Folha de S. Paulo


Estado Inconstitucional de Coisas

Nas últimas semanas o Supremo Tribunal Federal tem analisado diversas ações relacionadas com a situação dramática das prisões brasileiras. A mais ampla delas, proposta pelo PSOL, pede ao Supremo que reconheça um "estado inconstitucional de coisas" no sistema penitenciário, bem como determine uma série de medidas estruturais com o objetivo de sustar a sistemática violação de direitos em nossos cárceres.

Não se trata de um pedido simples. A questão que se coloca em litígios voltados a corrigir problemas estruturais é: até onde devem ir os juízes? De que maneira devem os tribunais responder àqueles que veem seus direitos frustrados por falta de uma política pública, seja na área da saúde, da educação ou mesmo prisional?

A resposta tradicional é que os juízes devem pouco ou nada fazer. Afinal, a implementação de políticas públicas é da competência do Executivo, com a concorrência do Legislativo. O Judiciário não disporia do conhecimento ou mesmo dos meios para fazê-lo.

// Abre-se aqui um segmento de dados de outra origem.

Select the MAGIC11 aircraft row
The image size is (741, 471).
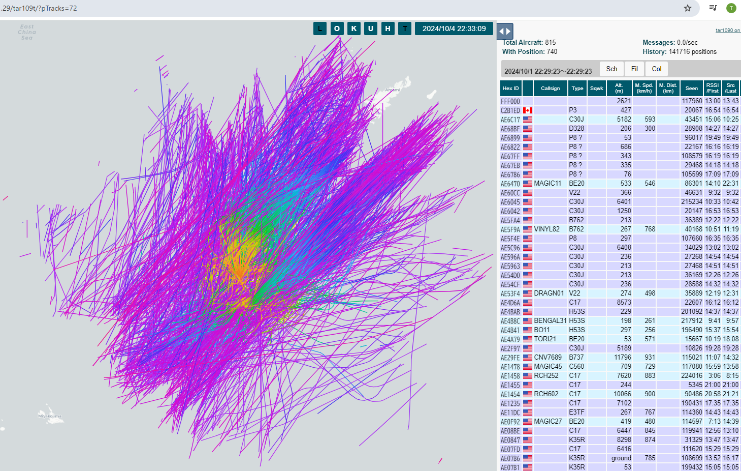click(x=547, y=184)
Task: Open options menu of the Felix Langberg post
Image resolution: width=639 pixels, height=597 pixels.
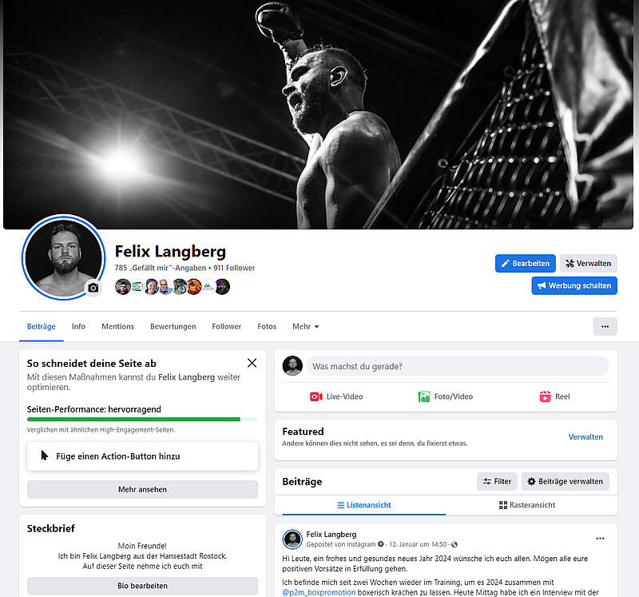Action: (600, 539)
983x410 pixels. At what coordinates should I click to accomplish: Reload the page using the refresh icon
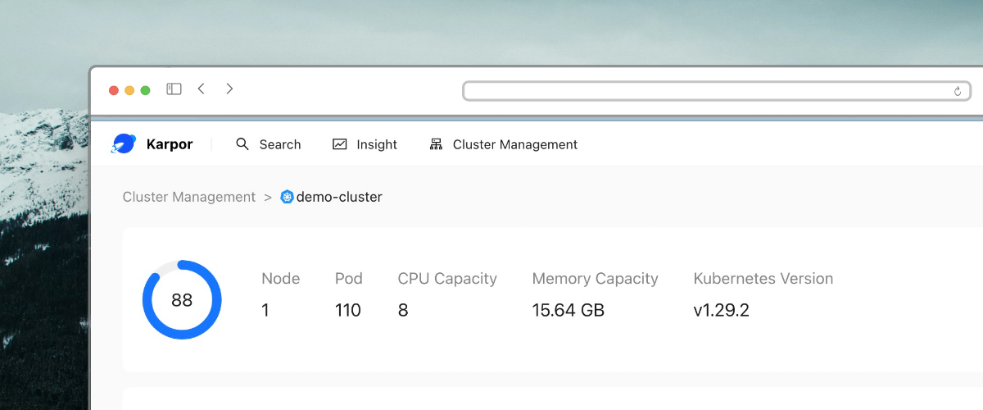[957, 91]
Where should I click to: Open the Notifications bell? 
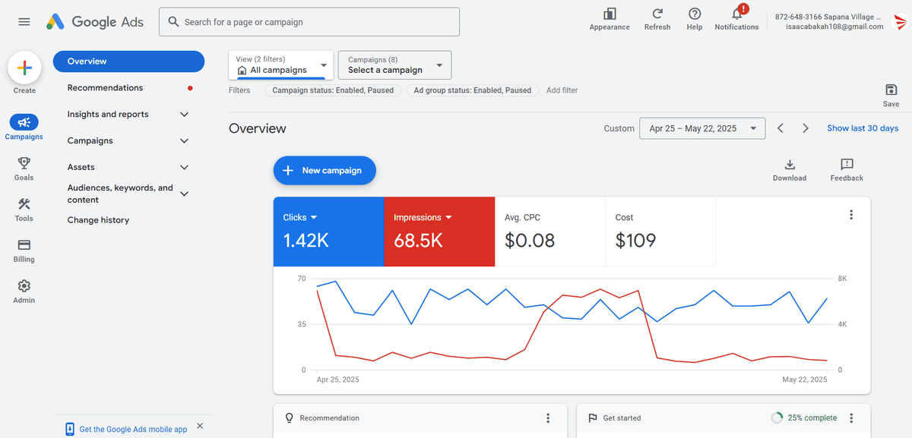[x=736, y=14]
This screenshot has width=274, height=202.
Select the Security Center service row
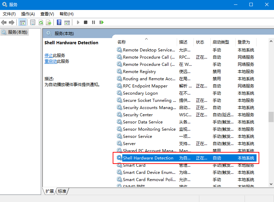coord(138,115)
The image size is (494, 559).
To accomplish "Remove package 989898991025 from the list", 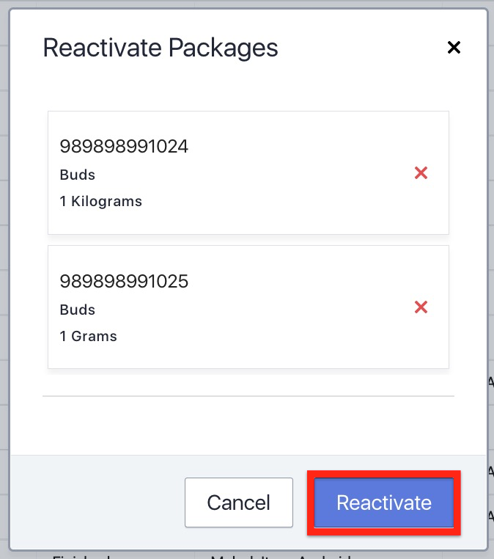I will [421, 307].
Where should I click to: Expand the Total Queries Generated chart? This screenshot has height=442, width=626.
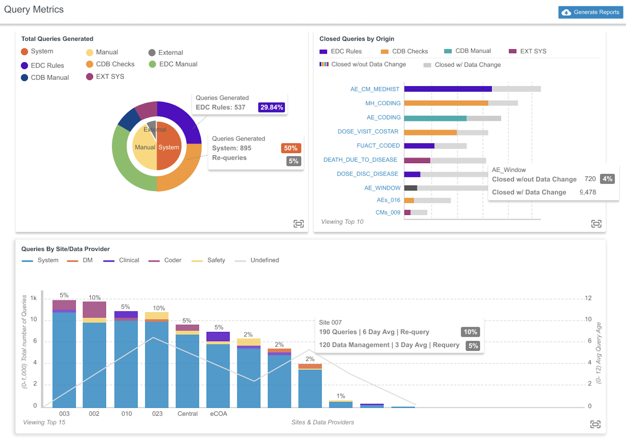(298, 224)
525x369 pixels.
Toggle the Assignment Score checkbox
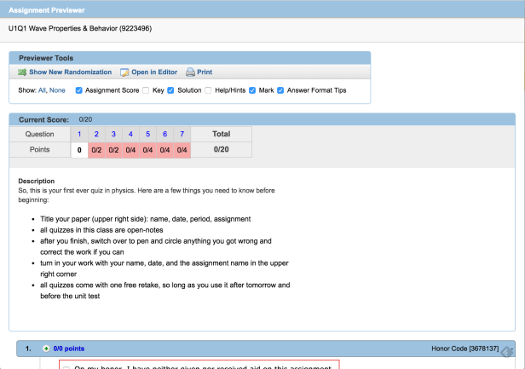(x=79, y=89)
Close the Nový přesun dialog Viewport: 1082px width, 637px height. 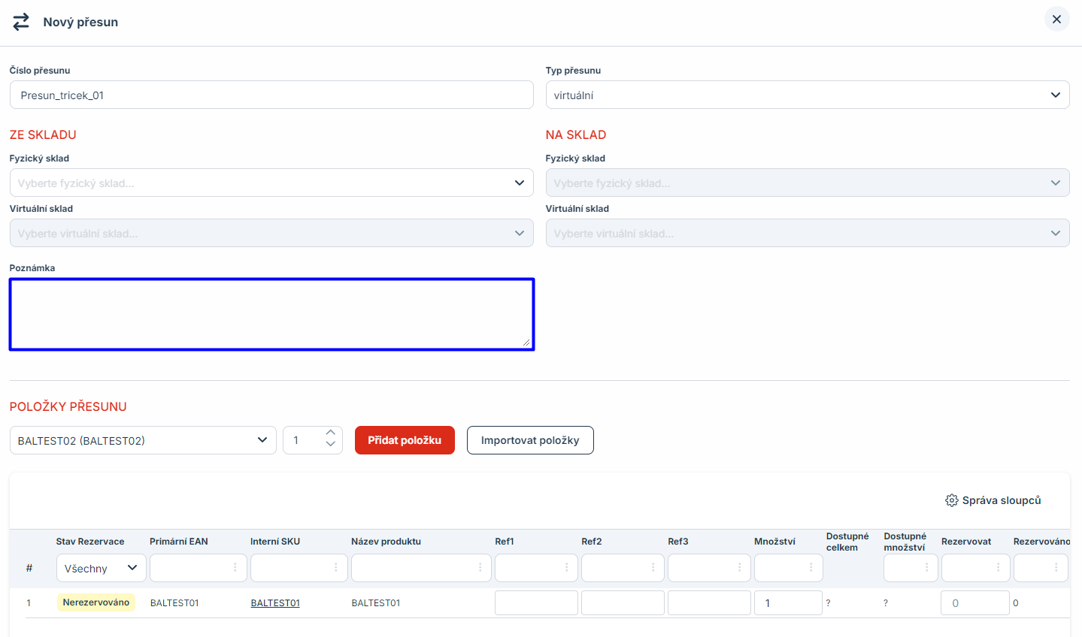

Essa, porém, não mais é uma resposta válida. Isso porque políticas públicas são, no mais das vezes, instrumentos para a realização de direitos fundamentais. Se deficientes, afetam negativamente a realização desses direitos. E não resta qualquer dúvida de que a proteção dos direitos fundamentais é missão precípua do Judiciário .

Logo, é inevitável que, ao julgar litígios estruturais, o Judiciário seja obrigado a se imiscuir no desenho de políticas governamentais e até mesmo a se envolver na alocação de recursos públicos.

A questão, portanto, não é se, mas quando e como deve o Judiciário interferir nessas políticas? De que forma assegurar direitos, sem usurpar as atribuições dos representantes eleitos para conceber e levar a cabo políticas de governo?

Como bem salientou o ministro Lewandowski, ao analisar o recurso extraordinário voltado a impor ao Executivo a obrigação de realização de obras em presídio do Rio Grande do Sul, "aos juízes só é lícito intervir" quando a atuação ou omissão "das autoridades estatais coloque em risco, de maneira grave e iminente, os direitos dos jurisdicionados". Essa é a senha: quando direitos são violados, não há como o Judiciário deixar de intervir. Determinou, assim, a realização da obra.

Na ação proposta pelo PSOL a questão é bem mais complexa, não só porque diz respeito à crise sistêmica das prisões brasileiras, como também pelo fato de que múltiplos são os pedidos voltados a remediar esse "estado inconstitucional de coisas".

O julgamento ainda está em seu primeiro ato. Em sede de cautelar, o ministro Marco Aurélio, de forma contundente, destacou que o Supremo não pode abrir mão de seu papel de proteger o direito das minorias. O desafio agora é não apenas determinar medidas racionais que possam interromper a sistêmica violação de direitos, mas também estabelecer um mecanismo eficiente de acompanhamento para sua implementação. A chave parece estar na atuação do CNJ.

Dado o reconhecimento da gravidade da situação carcerária pelo Supremo, das ultrajantes violações ali cometidas, bem como das nefastas consequências para toda a sociedade de um sistema prisional que só aumenta o potencial ofensivo dos que passam pelas suas grades, temerário seria recuar.